Molecular identification of an alpha-L-rhamnosidase from Bacillus sp strain GL1 as an enzyme involved in complete metabolism of gellan.

The genes (rhaA and rhaB) for two alpha-L-rhamnosidases of Bacillus sp. strain GL1, which assimilates a bacterial polysaccharide (gellan), were cloned from a genomic DNA library of the bacterium constructed in Escherichia coli, and the nucleotide sequences of the genes were determined. Gene rhaA (2661 bp) contained an open reading frame (ORF) encoding a protein (RhaA: 886 amino acids) with a molecular weight (MW) of 98280. Gene rhaB (2871 bp) contained an ORF encoding a protein (RhaB: 956 amino acids) with a MW of 106049. RhaA exhibited significant identity (41%) with alpha-L-rhamnosidase of Clostridium stercorarium, while RhaB showed slight homology with enzymes from other sources. An overexpression system for the two enzymes was constructed in E. coli, and the enzymes were purified and characterized.

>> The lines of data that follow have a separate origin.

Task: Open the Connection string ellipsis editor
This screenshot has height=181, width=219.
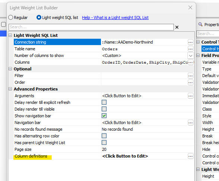Action: point(191,42)
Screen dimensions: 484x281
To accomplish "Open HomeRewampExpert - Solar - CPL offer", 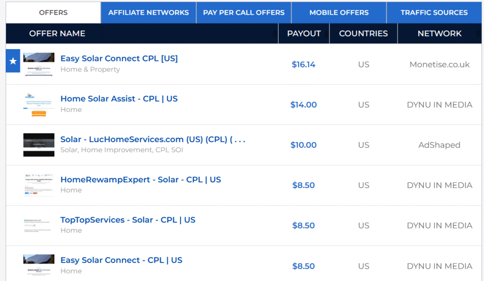I will (141, 179).
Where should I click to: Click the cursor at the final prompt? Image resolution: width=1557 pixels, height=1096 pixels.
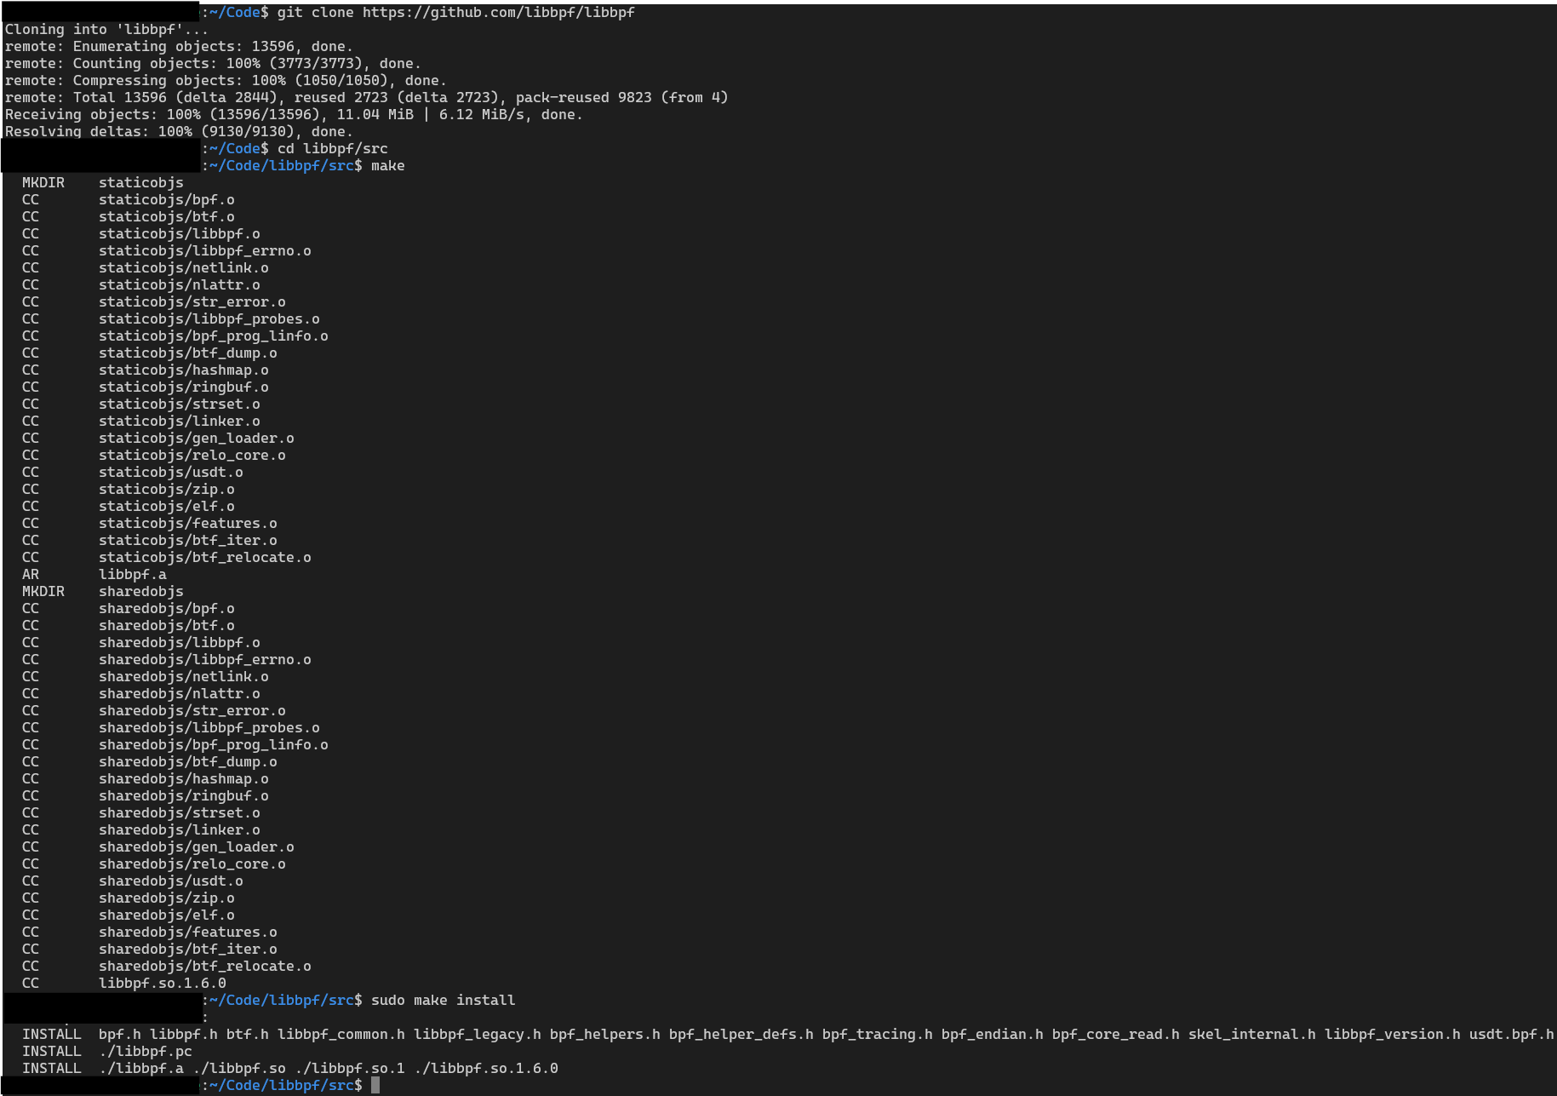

Both RhaA and RhaB were highly specific for rhamnosyl saccharides, including gellan disaccharide (rhamnosyl glucose) and naringin, and released rhamnose from substrates most efficiently at pH 6.5-7.0 and 40 degrees C. Bacillus sp. strain GL1 cells grown in a gellan medium produced only RhaB, indicating that RhaB plays a crucial role in the complete metabolism of gellan.